— start DOCUMENT EXTRACT —

4) Training and tuning the ML model: We build trail models using both the train and test datasets with default hyperparameters and evaluate the model performance by the root mean square error (RMSE). Then hyperparameters are tuned on the training dataset to minimize the RMSE using cross-validation. We tune hyperparameters in the model, and all the combinations of hyperparameters with specific values in a range are tested to guarantee the optimal solution (max depth [1,10], min child weight [1,10], eta [0.005,0.5], subsample [0,1], and colsample by tree [0,1]. Five-fold cross-validation is applied for each combination of hyperparameters, where the training dataset is split into 5 folds and iteratively keeps one of the folds for test purposes and returns an RMSE score. The optimum hyperparameters are chosen with the minimum RMSE. Then, the model is checked by the validation dataset to make sure this model is not overfitting. The final model is then created using the training and validation datasets with updated hyperparameters.

— end DOCUMENT EXTRACT —

PARTS OF THE EXERCISE =
a - Answer these questions from the passage on model tuning:
(i) What measure is used to evaluate model performance?
(ii) What range is tested for max depth?
(iii) Into how many folds is the training dataset split during cross-validation?
b - Please carry on the passage on model tuning from its final sentence.

— start GIVEN MATERIAL —

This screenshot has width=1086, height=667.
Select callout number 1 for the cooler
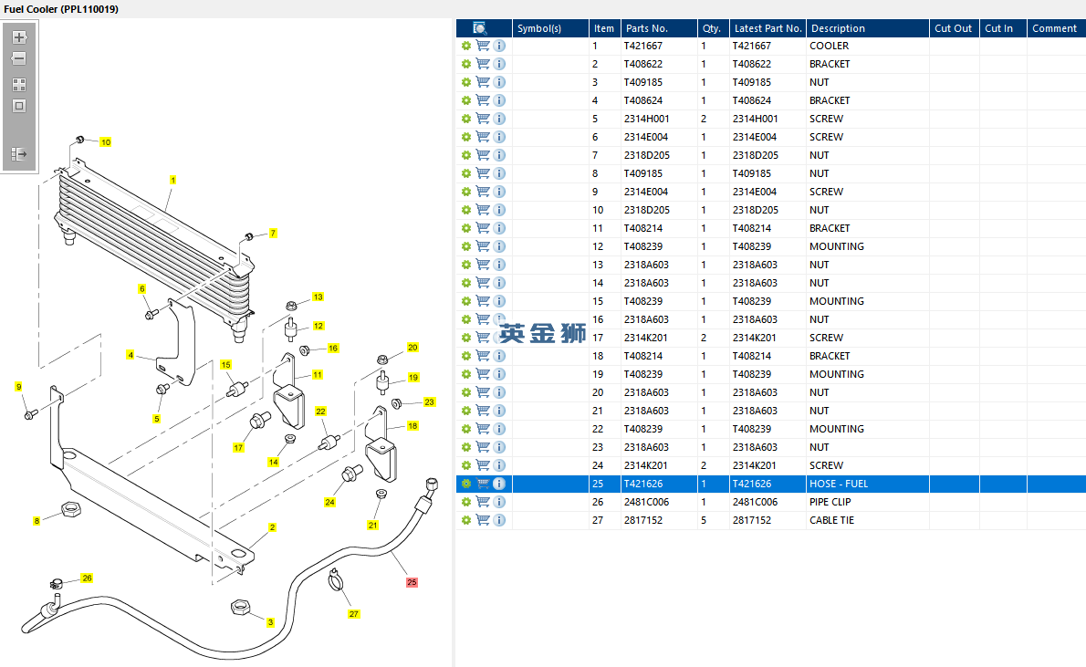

— end GIVEN MATERIAL —

RESPONSES TO THE EXERCISE =
a -
(i) The root mean square error (RMSE).
(ii) From 1 to 10.
(iii) Five folds.

b -
5) Make prediction: We can now make predictions using the best model (final model). The combination of features will be selected and then input into the best model to predict injectivity. The predicted data will be compared with the ground truth of injection to assess the performance of the model.

6) Feature importance: We can look for the best features identified by our model to try to understand how the model reached its estimations. Here, we apply the feature importance type as “gain,” which implies the relative contribution of the corresponding feature to the model calculated by taking each feature’s contribution for each tree in the model. A higher value of this metric when compared to another feature implies that it is more important for generating a prediction.

Linking seismic magnitude with the fracture permeability using an empirical equation.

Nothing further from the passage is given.